Spectral clustering is a complex form of machine learning data clustering. Briefly, the source data is transformed into a reduced-dimension form and then standard k-means clustering is applied to the transformed data. Spectral clustering can sometimes uncover patterns in data that simpler techniques cannot.
Even though the scikit-learn library has a SpectralClustering module, I decided to implement spectral clustering from scratch using Python. It was a big challenge and took me much longer to complete than expected.
I verified my from-scratch implementation of spectral clustering by comparing with the scikit-learn SpectralClustering module. Results are identical.
In high-level pseudo-code, there are five steps in spectral clustering:
1. read source data into memory as a matrix X 2. use X to compute an affinity matrix A 3. use A to compute a Laplacian matrix L 4. use L to compute an eigenvector embedding matrix E 5. perform standard clustering on E (k-means)

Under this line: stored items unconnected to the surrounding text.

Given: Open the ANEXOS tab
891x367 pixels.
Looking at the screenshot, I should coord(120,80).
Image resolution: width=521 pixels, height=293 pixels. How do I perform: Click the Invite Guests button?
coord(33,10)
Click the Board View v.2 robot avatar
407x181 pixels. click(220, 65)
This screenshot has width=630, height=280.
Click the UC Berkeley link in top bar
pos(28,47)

The Python code that corresponds to the five steps is:
X = np.loadtxt(".\\Data\\dummy_data_10.txt", usecols = (0,1), delimiter = ",", comments="#", dtype=np.float64) def cluster(self, X): A = self.make_affinity(X) L = self.make_laplacian(A) E = self.make_embedding(L) result = self.process_embedding(E) return result
Each of the steps is a significant problem. The affinity matrix holds the similarity between all pairs of data items, measured by RBF (radial basis function). The Laplacian matrix is kind of a graph representation of the affinity matrix. The embedding is the k eigenvectors of the Laplacian that correspond to the k smallest eigenvalues. When standard k-means clustering is applied to the eigenvectors embedding, the source data is indirectly clustered. Whew!

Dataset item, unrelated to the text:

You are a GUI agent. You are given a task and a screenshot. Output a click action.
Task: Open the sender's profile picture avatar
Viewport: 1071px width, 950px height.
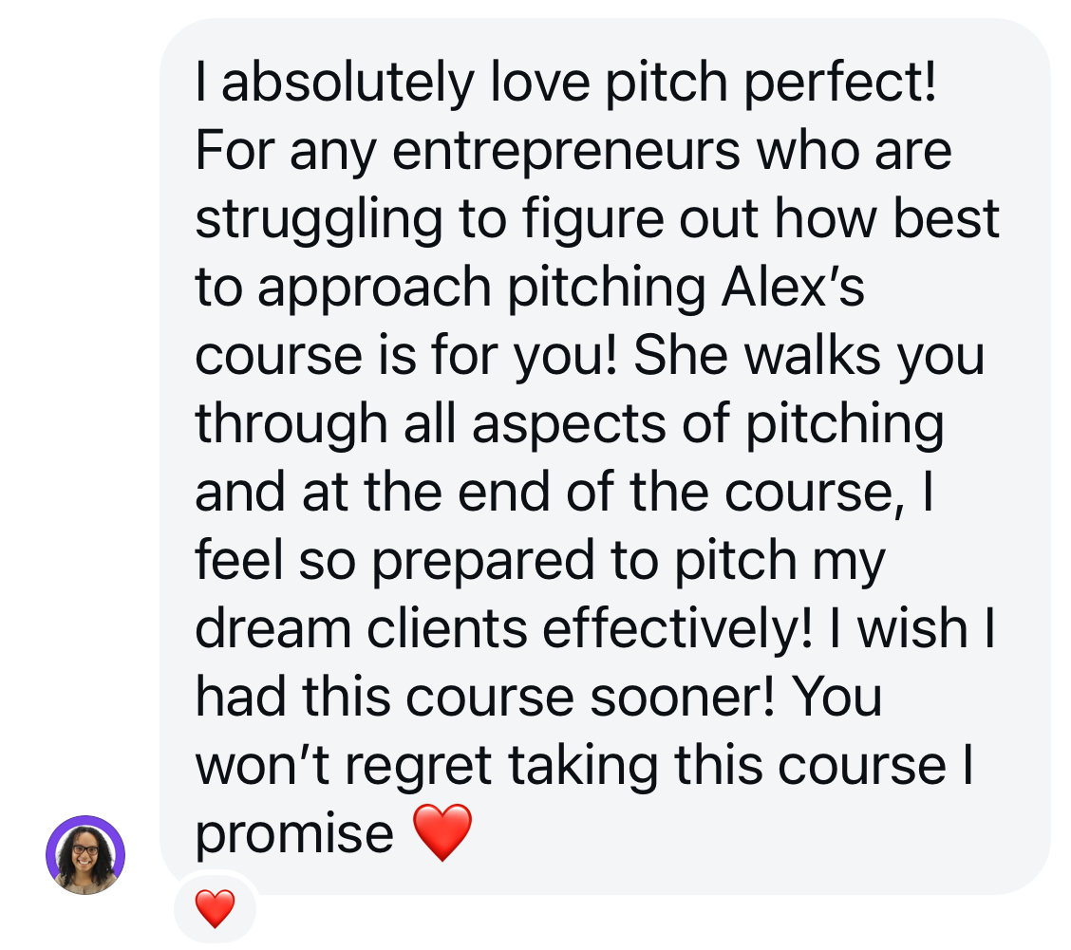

I used a 10-item dummy dataset. Here is the data before and after clustering.
By far the most difficult part of the implementation was the code to compute the eigenvalues and eigenvectors of the normalized Laplacian matrix. Computing eigenvalues and eigenvectors required code to compute the QR decomposition of a matrix — another extremely difficult problem.
As it turned out, another one of the surprisingly difficult parts of the from-scratch spectral clustering implementation was normalizing the Laplacian matrix (computing the un-normalized Laplacian matrix was fairly easy).

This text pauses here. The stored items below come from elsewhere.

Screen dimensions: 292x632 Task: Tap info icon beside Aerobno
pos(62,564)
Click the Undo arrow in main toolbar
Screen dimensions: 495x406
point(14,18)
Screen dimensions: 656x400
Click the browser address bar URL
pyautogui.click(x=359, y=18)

The code for k-means clustering isn’t terribly complicated but it is long. I put a KMeans class inside the main Spectral class.
I used a tiny dummy dataset with just 10 items to test my spectral clustering code. To verify my results, I ran the scikit SpectralClustering module:
import numpy as np from sklearn.cluster import SpectralClustering X = np.array([[0.20, 0.20], [0.20, 0.70], [0.30, 0.90], [0.50, 0.50], [0.50, 0.60], [0.60, 0.50], [0.70, 0.90], [0.40, 0.10], [0.90, 0.70], [0.80, 0.20]]) print("Data: ") print(X) sc = SpectralClustering(n_clusters=2, affinity='rbf', gamma=0.10, assign_labels="kmeans", random_state=0) clustering = sc.fit(X) print("Affinity matrix: ") print(sc.affinity_matrix_) print("Spectral clustering: ") print(clustering.labels_)
The module has a built-in affinity_matrix_ property but no way to access the Laplacian matrix so I inserted a print statement inside the _spectral_embedding.py scikit source code on my machine.
Implementing spectral clustering from scratch using Python was a lot of fun (in my strange world anyway).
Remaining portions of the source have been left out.